Kein strafbarer Versuch des Erwerbs von Betäubungsmitteln, sondern eine bloße Vorbereitungshandlung liegt vor, wenn bei einer Bestellung im Darknet nicht feststellbar ist, dass der Verkäufer die bestellte Ware bei der Post aufgegeben hat.

(Leitsatz des Verfassers)

BayObLG, Beschl. v. 5.12.2022207 StRR 335/22

I. Sachverhalt

Betäubungsmittel im Darknet bestellt

Das AG hat den Angeklagten u.a. wegen mehrfachen versuchten Erwerbs von Betäubungsmitteln im Darknet verurteilt. Seine Sprungrevision war teilweise erfolgreich.

II. Entscheidung

Grundlagen zum Versuchsbeginn …

Die Urteilsgründe trügen den Schuldspruch im vorstehenden Umfang nicht, da danach nicht ausgeschlossen werden kann, dass der Erwerb der Rauschmittel durch den Angeklagten jeweils im Vorbereitungsstadium steckengeblieben ist. Eine Straftat versucht, wer nach seiner Vorstellung von der Tat zur Verwirklichung des Tatbestands unmittelbar ansetzt (§ 22 StGB). Ein unmittelbares Ansetzen bestehe in einem Verhalten des Täters, das nach seinem Tatplan in ungestörtem Fortgang ohne weitere Zwischenschritte zur Tatbestandsverwirklichung führen oder in einem unmittelbaren räumlichen und zeitlichen Zusammenhang mit ihr stehen soll; dies kann schon gegeben sein, bevor der Täter eine der Beschreibung des gesetzlichen Tatbestands entsprechende Handlung vornimmt (BGHSt 65, 15 = NJW 2020, 2570 = StRR 10/2020, 28 [Deutscher]). Das von dem Täter zur Verwirklichung seines Vorhabens Unternommene müsse zu dem in Betracht kommenden Straftatbestand in Beziehung gesetzt werden. Ob er zu der in diesem Sinne „entscheidenden“ Rechtsverletzung angesetzt hat oder sich noch im Stadium der Vorbereitung befindet, hänge von seiner Vorstellung über das „unmittelbare Einmünden“ seiner Handlungen in die Erfolgsverwirklichung ab. Gegen ein Überschreiten der Schwelle zum Versuch spreche es im Allgemeinen, wenn es zur Herbeiführung des tatbestandlichen Erfolgs noch eines neuen Willensimpulses bedarf. Wesentliches Kriterium für die Abgrenzung zwischen Vorbereitungs- und Versuchsstadium sei, inwieweit das geschützte Rechtsgut aus Sicht des Täters konkret gefährdet ist (BGH NStZ 2021, 537).
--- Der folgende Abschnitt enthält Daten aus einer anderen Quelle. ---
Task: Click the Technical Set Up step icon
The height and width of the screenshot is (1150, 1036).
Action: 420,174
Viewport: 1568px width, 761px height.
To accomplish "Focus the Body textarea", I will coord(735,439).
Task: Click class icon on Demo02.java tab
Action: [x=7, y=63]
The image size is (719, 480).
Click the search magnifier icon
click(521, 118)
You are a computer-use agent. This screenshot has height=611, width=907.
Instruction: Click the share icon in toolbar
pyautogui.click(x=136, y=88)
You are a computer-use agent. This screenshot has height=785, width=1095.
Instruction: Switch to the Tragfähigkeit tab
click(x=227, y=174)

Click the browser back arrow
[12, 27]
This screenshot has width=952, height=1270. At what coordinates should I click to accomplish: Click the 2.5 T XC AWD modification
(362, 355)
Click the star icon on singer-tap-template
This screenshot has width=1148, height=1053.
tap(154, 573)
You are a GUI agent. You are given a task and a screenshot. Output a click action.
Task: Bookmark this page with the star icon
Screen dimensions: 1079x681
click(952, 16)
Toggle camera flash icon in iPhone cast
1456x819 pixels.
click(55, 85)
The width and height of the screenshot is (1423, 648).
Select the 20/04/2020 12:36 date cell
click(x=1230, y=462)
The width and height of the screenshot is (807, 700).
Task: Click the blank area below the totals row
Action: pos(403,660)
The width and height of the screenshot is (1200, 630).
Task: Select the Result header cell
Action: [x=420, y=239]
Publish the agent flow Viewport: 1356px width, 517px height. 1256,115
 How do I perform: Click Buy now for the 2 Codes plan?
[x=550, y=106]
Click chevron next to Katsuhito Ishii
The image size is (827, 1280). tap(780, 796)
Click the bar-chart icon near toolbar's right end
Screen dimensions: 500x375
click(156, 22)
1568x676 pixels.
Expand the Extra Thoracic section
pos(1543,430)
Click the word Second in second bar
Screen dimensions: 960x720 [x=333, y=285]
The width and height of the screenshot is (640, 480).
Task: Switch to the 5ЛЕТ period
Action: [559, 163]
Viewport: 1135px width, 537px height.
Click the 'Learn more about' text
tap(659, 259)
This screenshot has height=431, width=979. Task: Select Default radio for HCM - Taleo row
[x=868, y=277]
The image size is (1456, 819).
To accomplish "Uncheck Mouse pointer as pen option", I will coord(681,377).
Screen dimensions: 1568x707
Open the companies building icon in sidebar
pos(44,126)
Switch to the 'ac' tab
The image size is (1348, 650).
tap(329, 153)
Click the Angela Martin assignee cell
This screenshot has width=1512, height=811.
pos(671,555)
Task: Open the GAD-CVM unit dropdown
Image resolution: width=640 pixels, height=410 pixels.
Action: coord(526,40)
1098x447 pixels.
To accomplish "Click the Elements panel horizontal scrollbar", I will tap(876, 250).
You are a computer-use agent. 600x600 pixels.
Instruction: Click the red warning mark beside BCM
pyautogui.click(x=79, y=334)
…. beim Erwerb von Betäubungsmitteln

Vorliegend habe der Angeklagte den Erwerb von Betäubungsmitteln angestrebt. Der Erwerb i.S.v. § 29 Abs. 1 S. 1 Nr. 1 Alt. 9 BtMG sei ein Erfolgsdelikt. Der Erfolg sei eingetreten, wenn der Erwerber die tatsächliche Verfügungsmacht über das Betäubungsmittel auf abgeleitetem Wege, d.h. im einverständlichen Zusammenwirken mit dem Vorbesitzer erlangt hat und die Verfügungsmacht ausüben kann (BGH NStZ-RR 2022, 118). Eine unmittelbare Gefährdung des geschützten Rechtsguts in diesem Sinne setze ein, wenn der Drogenverkäufer vereinbarungsgemäß die Ware bei der Post aufgibt. In diesem Augenblick sei nach der Vorstellung beider Vertragspartner alles geschehen, um die Tatbestandsverwirklichung herbeizuführen. Die Aufgabe der Sendung bei der Post münde unmittelbar in die Tatbestandsverwirklichung ein. Zwar müsse die Sendung noch vom Postzusteller dem Besteller ausgehändigt bzw. in seinen Briefkasten eingeworfen werden. Diese Maßnahme stelle aber keinen wesentlichen Zwischenschritt mehr dar, da bei ungestörtem Fortgang der Eingang der Sendung beim Adressaten eine – hier auch der Vorstellung der Vertragspartner entsprechende – regelmäßige Folge von deren Aufgabe bei der Post ist. Schließlich wäre mit einer natürlichen Betrachtungsweise des Posttransportvorgangs nicht vereinbar, die zahlreichen verschiedenen Stufen der Behandlung einer Sendung aufzugliedern und als selbstständige Zwischenschritte anzusehen (BayObLG NJW 1994, 2164; BGH a.a.O.).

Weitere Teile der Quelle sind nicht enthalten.